PROVIDED INFORMATION –
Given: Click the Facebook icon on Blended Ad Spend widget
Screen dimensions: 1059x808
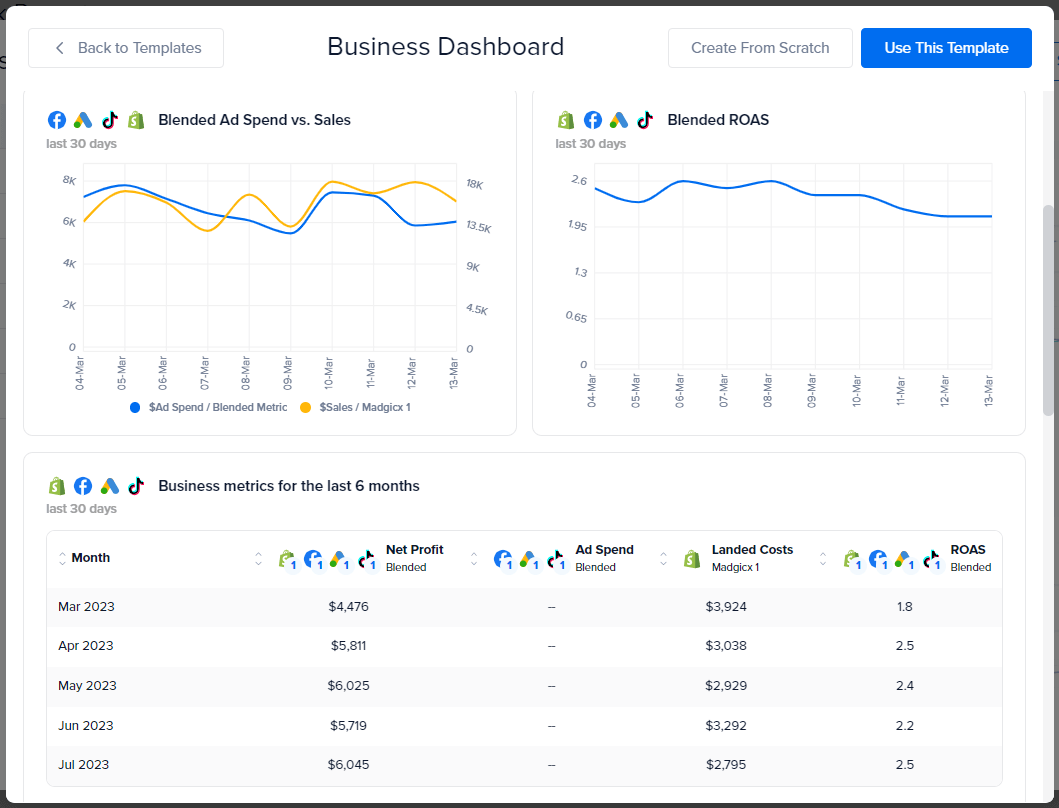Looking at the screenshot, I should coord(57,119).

...

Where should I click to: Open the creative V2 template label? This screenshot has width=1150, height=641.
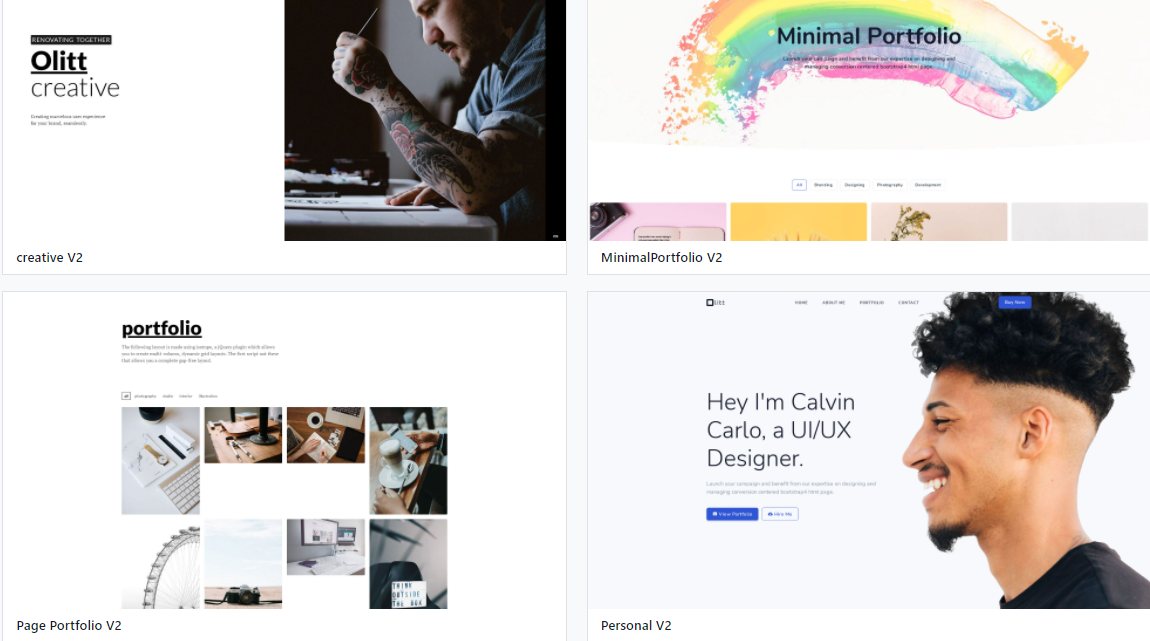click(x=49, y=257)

...

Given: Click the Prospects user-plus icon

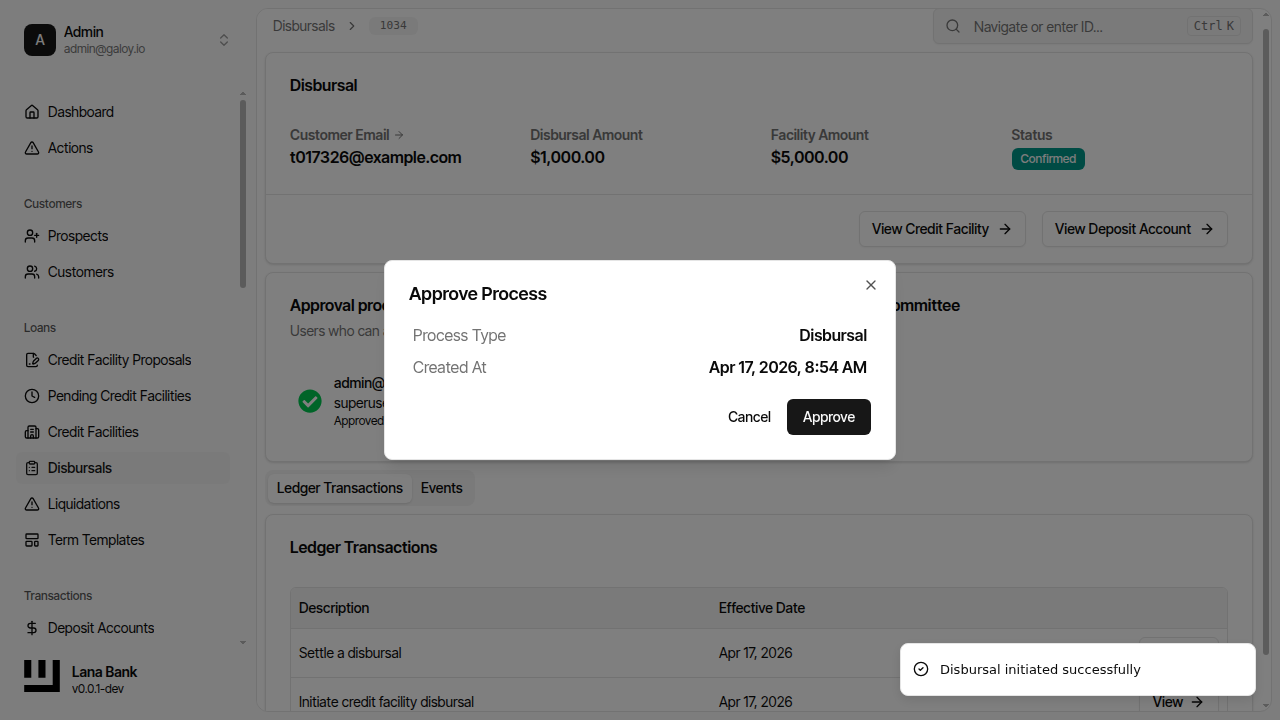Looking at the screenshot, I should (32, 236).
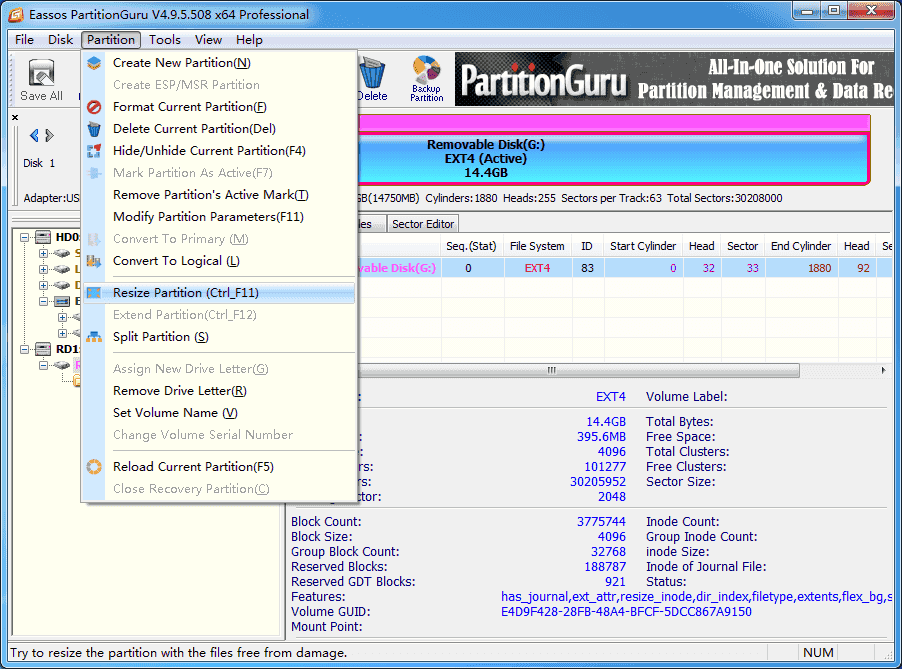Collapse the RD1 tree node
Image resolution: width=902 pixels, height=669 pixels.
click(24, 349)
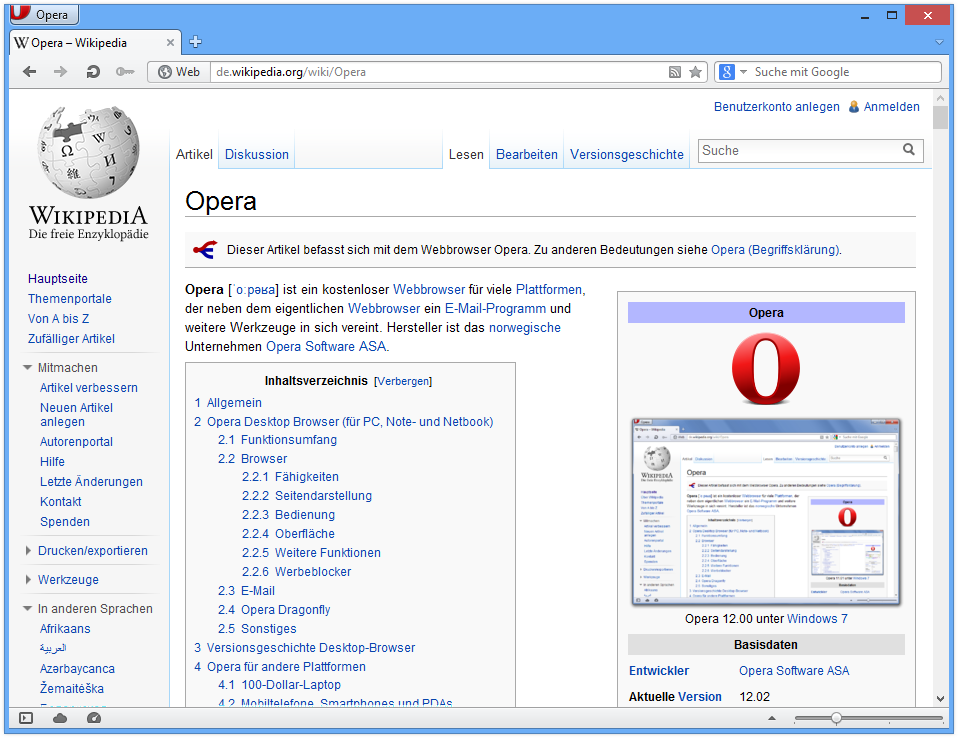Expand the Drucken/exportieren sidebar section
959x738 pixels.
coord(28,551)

INSTRUCTIONS FOR THE TASK – Render the listing above as a JSON list of strings, one string per line, starting at the line with "Where should I" and ending at the line with "click(x=49, y=257)". Skip blank lines and leave the pictures out.

SOLUTION FOR THIS PROBLEM –
[
  "Where should I click to: Open the creative V2 template label? This screenshot has width=1150, height=641.",
  "click(x=49, y=257)"
]